▶ _AIM OF THE EXERCISE_: Give back the whole listing exactly as written, pictures excluded.

SUPPLIED MATERIAL START

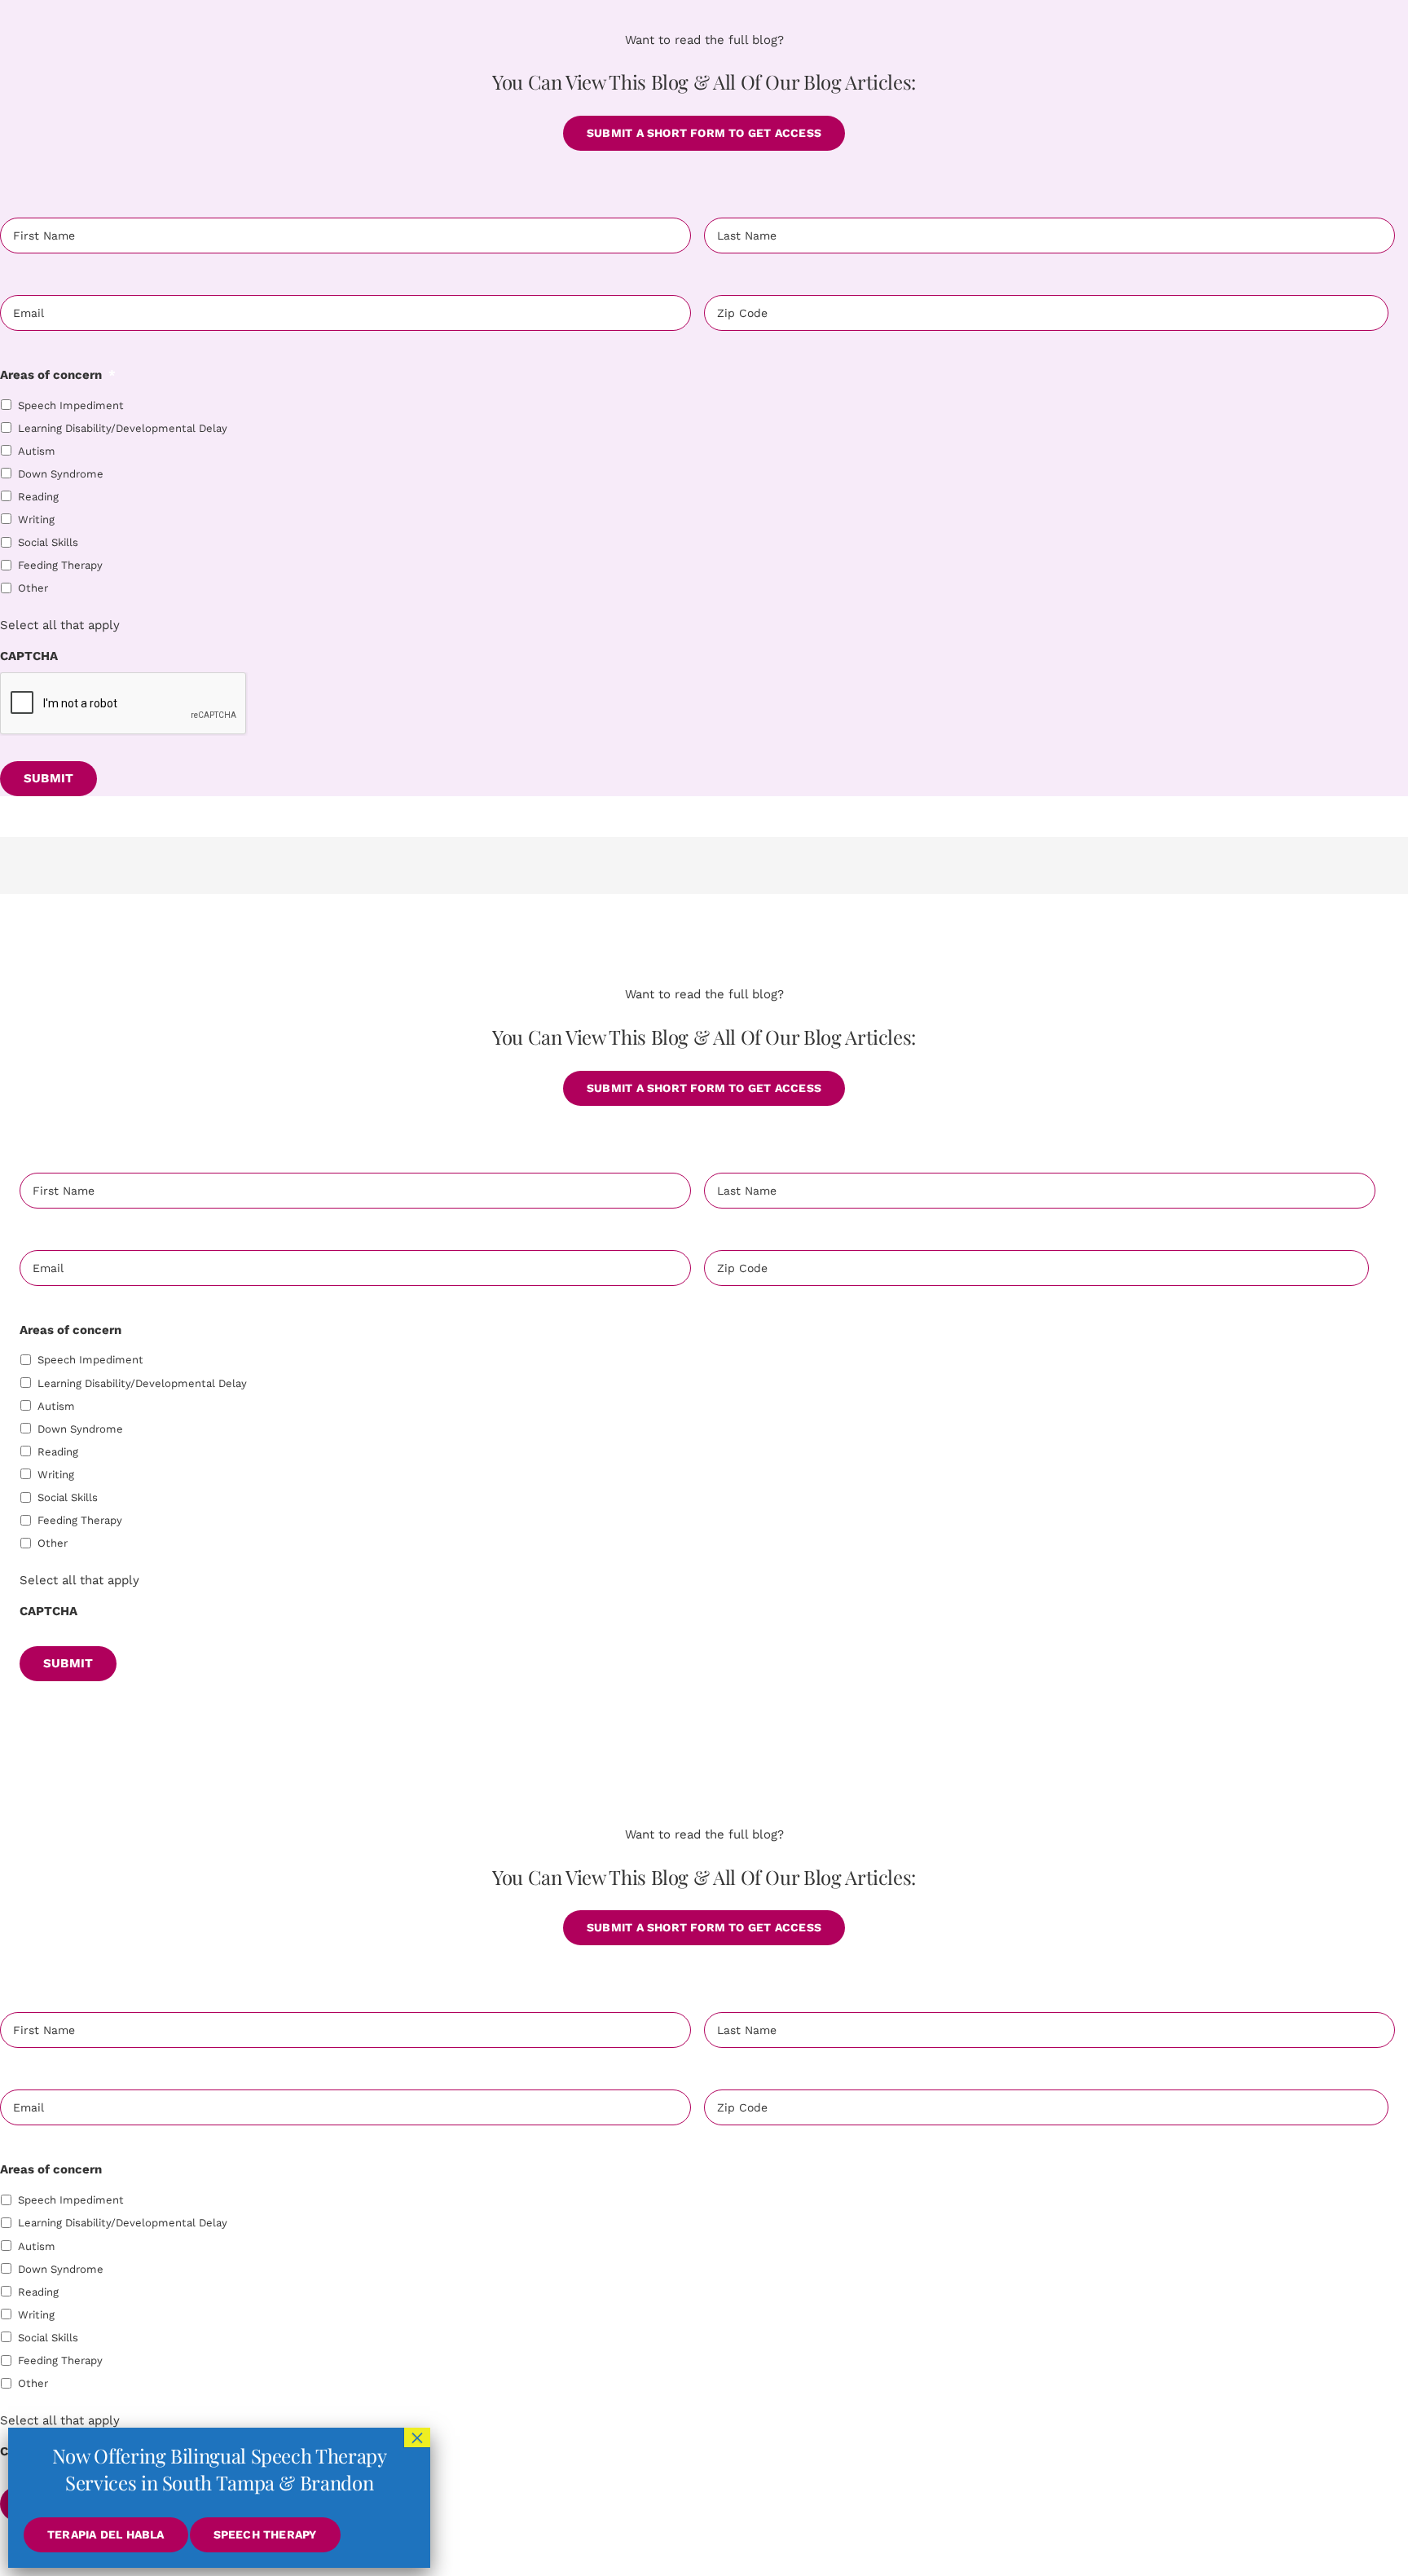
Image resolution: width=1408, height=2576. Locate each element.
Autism (36, 451)
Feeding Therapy (60, 565)
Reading (38, 497)
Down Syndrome (60, 474)
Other (33, 588)
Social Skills (48, 542)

SUPPLIED MATERIAL END

▶ _RESPONSE_:
Image resolution: width=1408, height=2576. Locate each element.
Autism (36, 451)
Feeding Therapy (60, 565)
Reading (38, 497)
Down Syndrome (60, 474)
Other (33, 588)
Social Skills (48, 542)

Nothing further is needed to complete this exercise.